(RECORDED DATA begins)

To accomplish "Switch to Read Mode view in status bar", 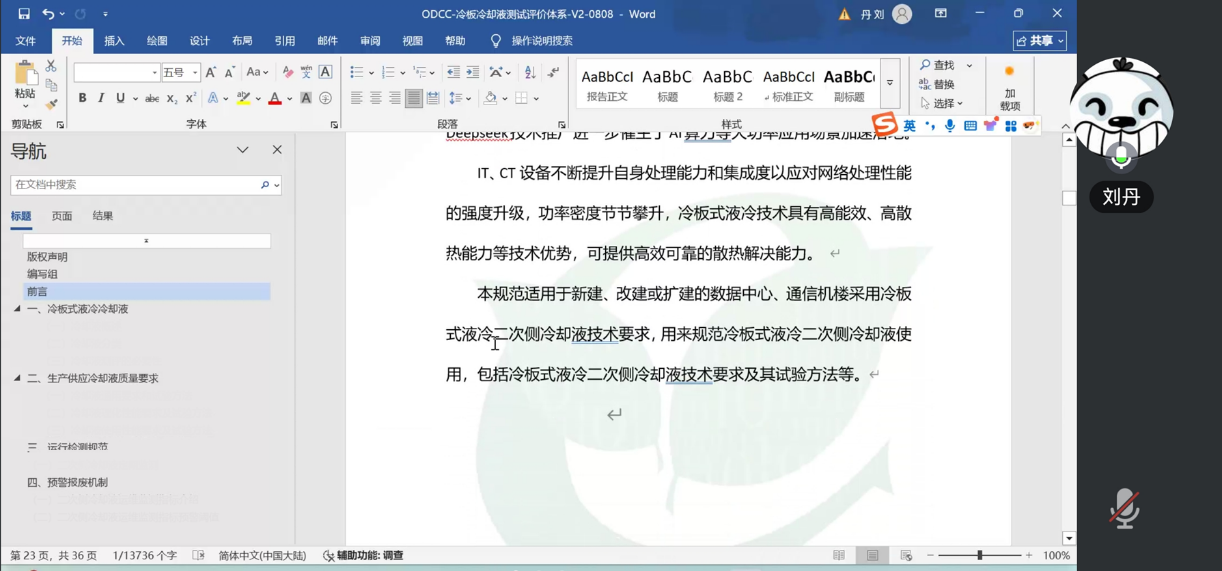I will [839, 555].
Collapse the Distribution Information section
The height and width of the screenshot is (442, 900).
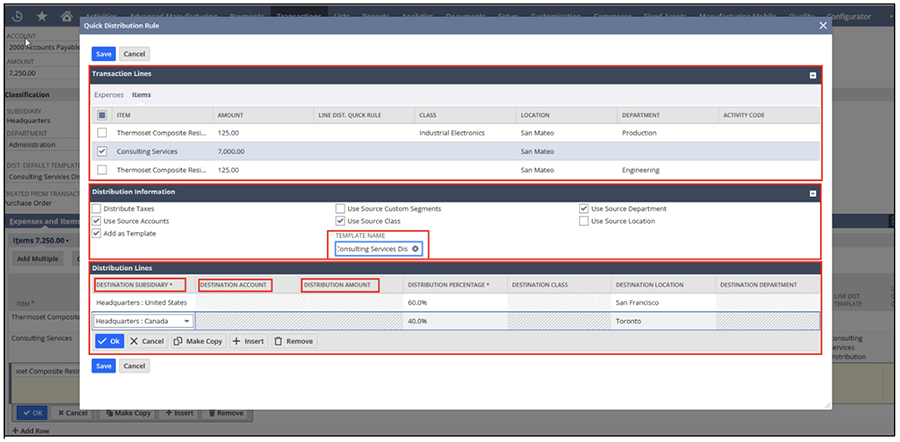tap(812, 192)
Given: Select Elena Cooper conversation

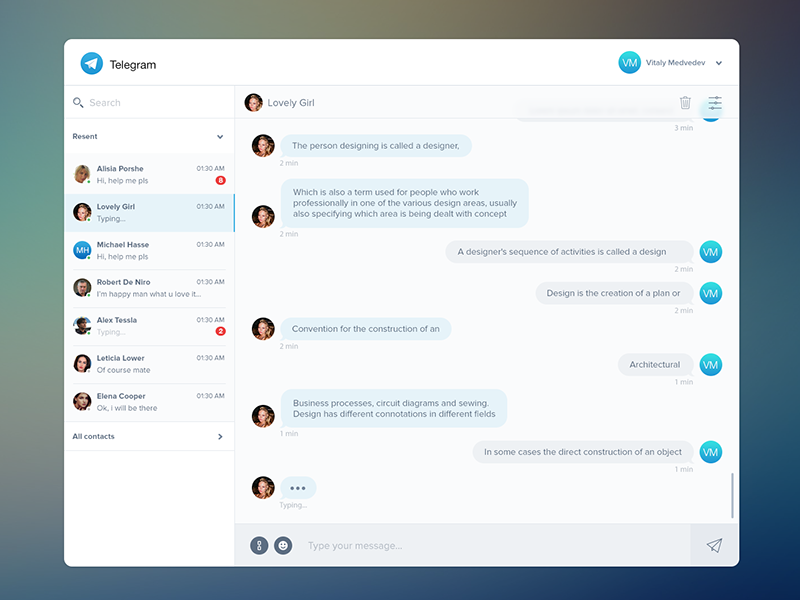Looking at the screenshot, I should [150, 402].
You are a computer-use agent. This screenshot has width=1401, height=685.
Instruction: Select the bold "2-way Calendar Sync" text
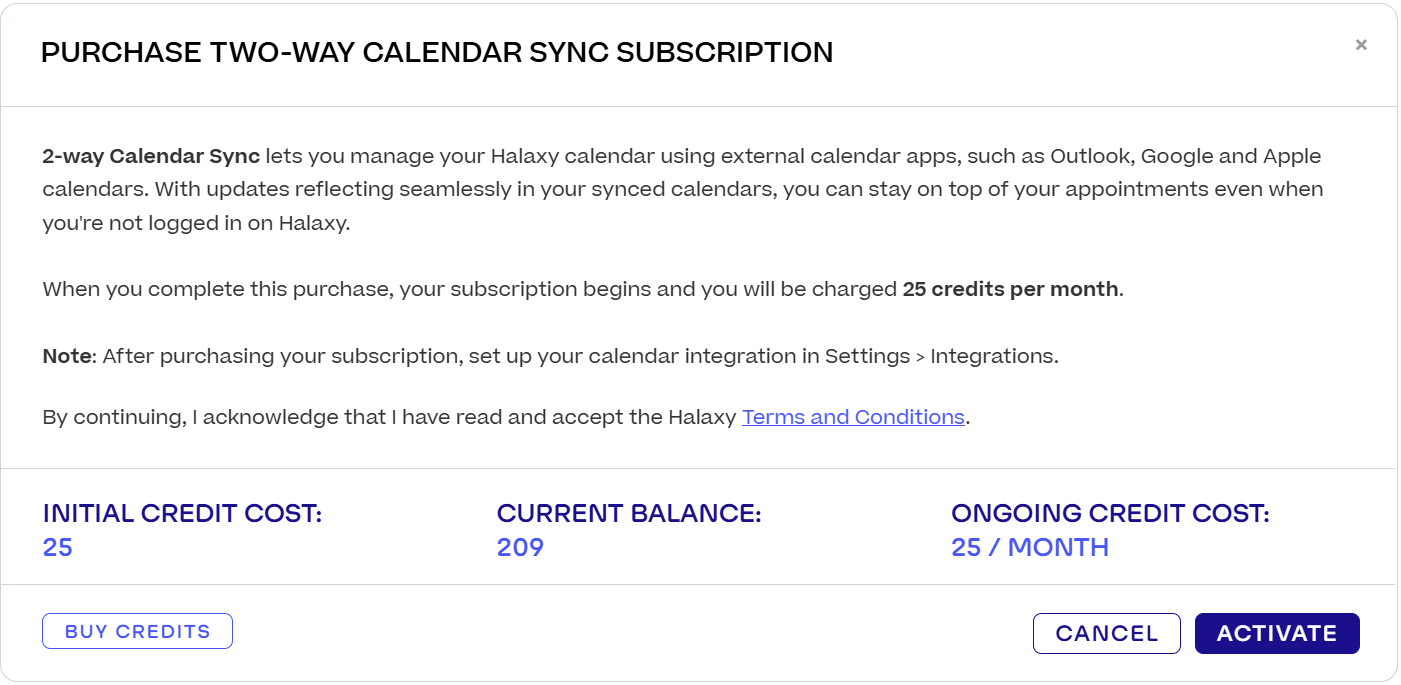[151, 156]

(RECORDED DATA ends)
(RECORDED DATA begins)

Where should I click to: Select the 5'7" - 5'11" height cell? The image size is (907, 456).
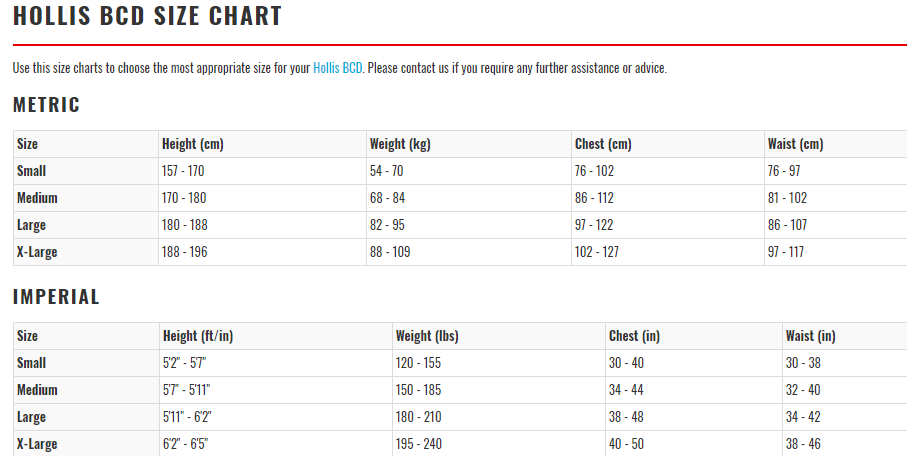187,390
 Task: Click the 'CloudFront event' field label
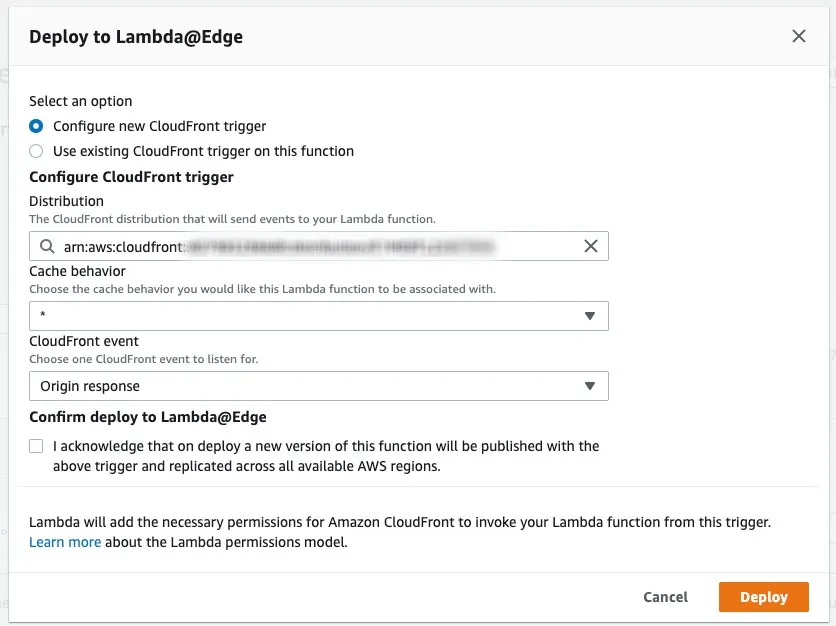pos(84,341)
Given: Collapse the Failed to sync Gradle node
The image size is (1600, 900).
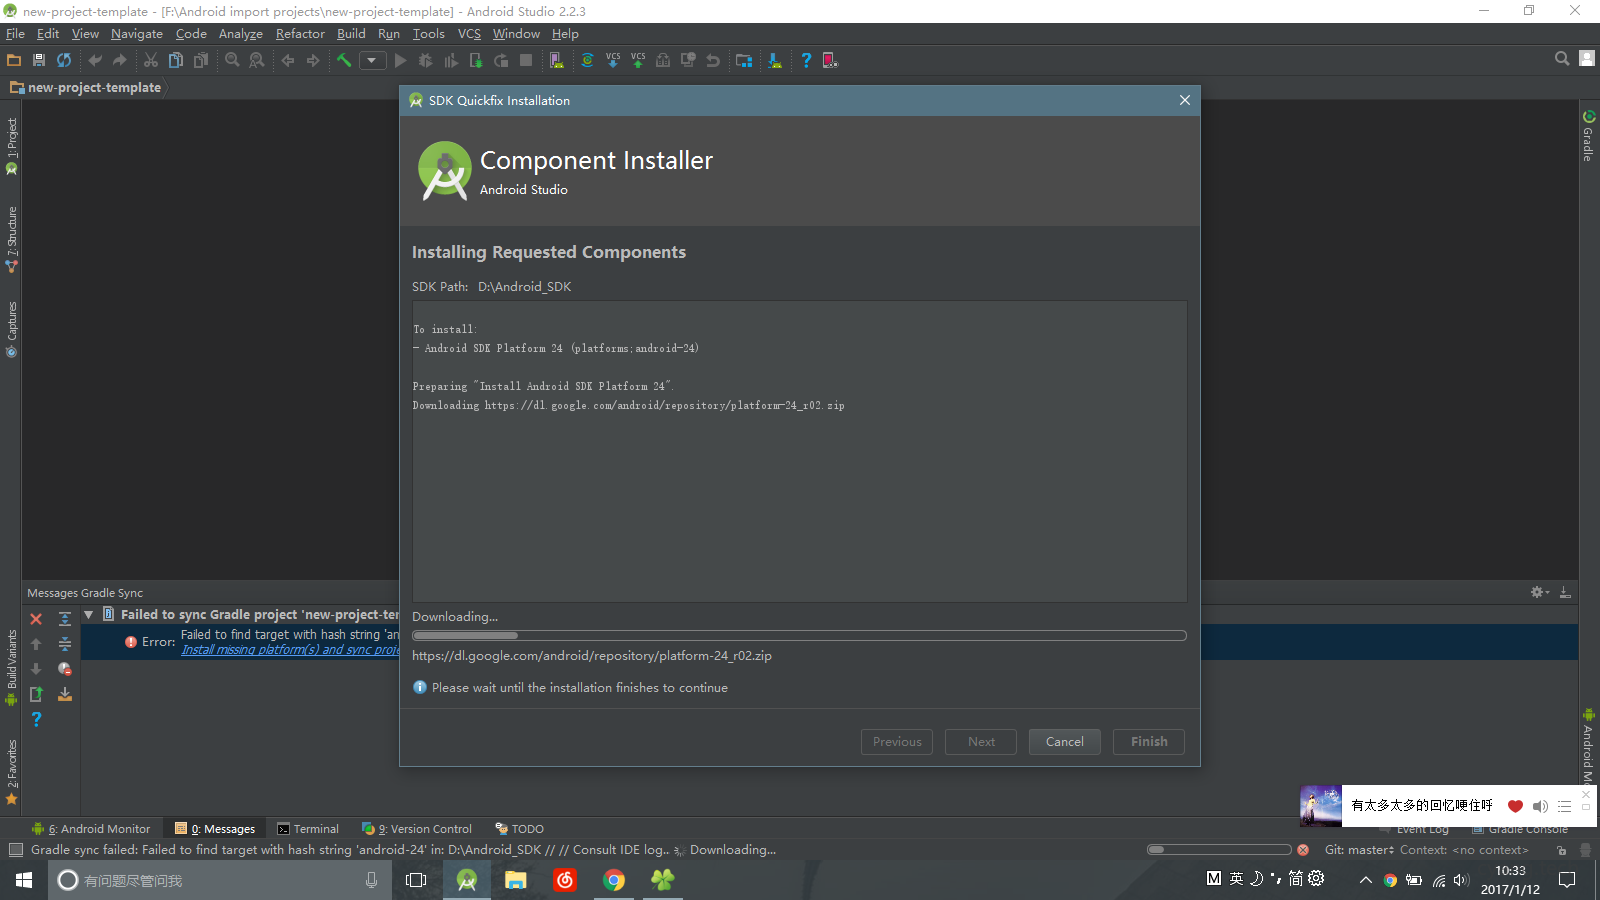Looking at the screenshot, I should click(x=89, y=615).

(RECORDED DATA ends)

-- TO DO --
Lines with "Collapse" in them are what the answer must contain; copy each from the records above.

-- ANSWER --
Collapse the Distribution Information section
Given: Collapse the Failed to sync Gradle node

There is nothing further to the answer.